In light of the above objectives, undertaking of this research project will examine the following research questions:

  1. What is the relationship between customer acquisition and brand appeal in financial service sector?
  2. To what extent has consumer loyalty affected brand appeal in financial service sector?
  3. Of what influence is customer retention on brand appeal in financial service sector?
  4. What is the relationship between customer expectation and brand appeal in financial service sector?

1.5       Research Hypotheses

In the course of this study, the following hypotheses will be tested:

  1. H0:       There is no significant relationship between customer acquisition and          brand appeal in financial service industry
  2. H0:       Customer loyalty has no significant effect on brand appeal in financial        service industry
  3. H0:       Customer retention has no significant difference on brand appeal in the financial service industry
  4. H0:       Customer expectation has no relationship with brand appeal in the   financial service industry

1.6       Scope and delimitation of the study

The scope of this study is premised on the relationship between customer relationship management and brand appeal. The specific variables of interest are customers’ acquisition, customer loyalty, customer retention, customer expectation, and brand appeal.  The study cover banking and insurance services industry in Lagos state, the choice of Lagos is because many of the banks and insurance companies are domicile in Lagos state. [Central bank of Nigeria bulletin 2019, Nigeria Insurance Association 2019].The study will also be limited to be perception of customers of these selected financial institutions.
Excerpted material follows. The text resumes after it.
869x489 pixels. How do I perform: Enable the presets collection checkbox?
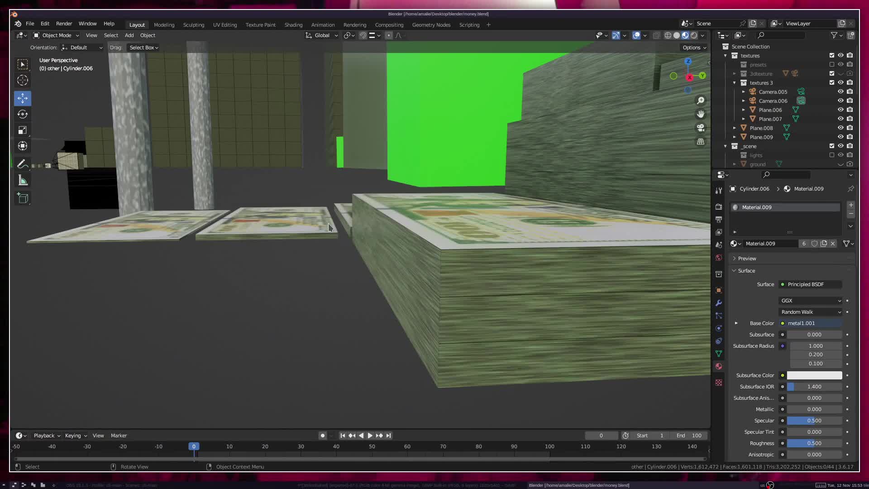[x=831, y=65]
1.7       Significance of the Study

This is because further studies in this area will identify the areas covered and further dwell on the untapped fields of research. The results of this research would add to the scarcely available information on the effect of Customer relation management on brand appeal in financial service industry. This study will form a strong foundation for future researchers who would like to pursue a study in the area of Customer relation management on brand appeal in financial service industry. This study will therefore be of great significance as it will add to the already existing literatures. It is anticipated that the analytical, conceptual and empirical studies will enhance the understanding of significant issues in Customer relation management on brand appeal. It would also be useful to university students like students of Lagos State University when doing a likely research. The study would be significant to policy makers and policy implementers, as they would make use of the findings and recommendations of this study.

1.8       Operational Definition of Terms

Customer Acquisition: Customer acquisition is the process of acquiring new customers for business or converting existing prospect into new customers.
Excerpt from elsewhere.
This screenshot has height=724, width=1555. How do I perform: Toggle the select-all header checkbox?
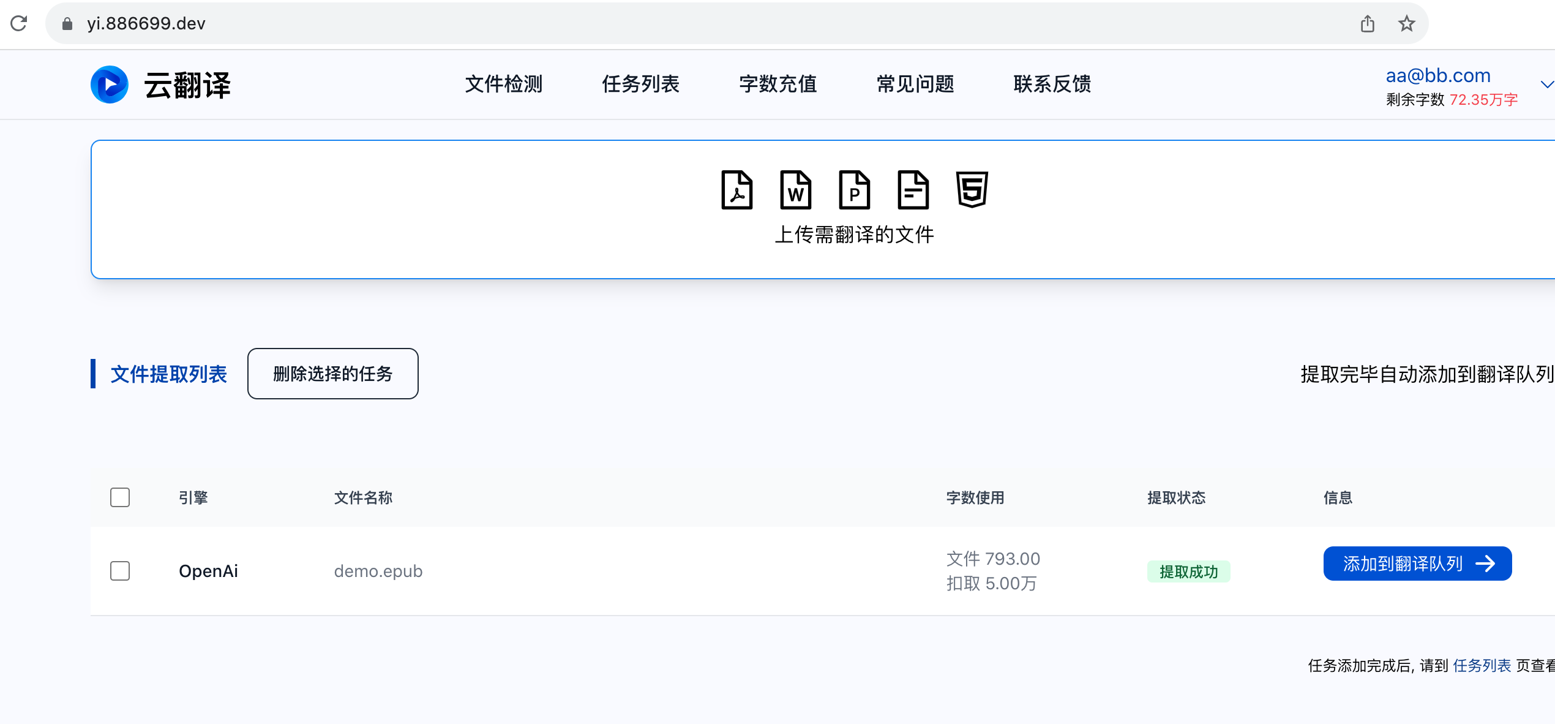120,497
Customer Loyalty: Customer loyalty is an ongoing positive relationship between a customer and a business. It's what drives repeat purchases and prompts existing customers to choose your company over a competitor offering similar benefits.

Customer Expectation: Customer expectations refers to the perceived value or benefits that the customers seek when purchasing a good or availing a service. They are the result of the ‘learning’ process and can be formed very quickly because even first impressions matter a lot. Once established, these expectations can hold significant influence in decision-making processes and can be very hard to change.

Customer Retention: Customer retention refers to the ability of a company or product to retain its customers over some specified period. High customer retention means customers of the product or business tend to return to, continue to buy or in some other way not defect to another product or business, or to non-use entirely.

Customer: This is defined as a regular buyer of a firm’s market offering.

Brand: This is a mechanism for gaining competitive advantage through differentiation.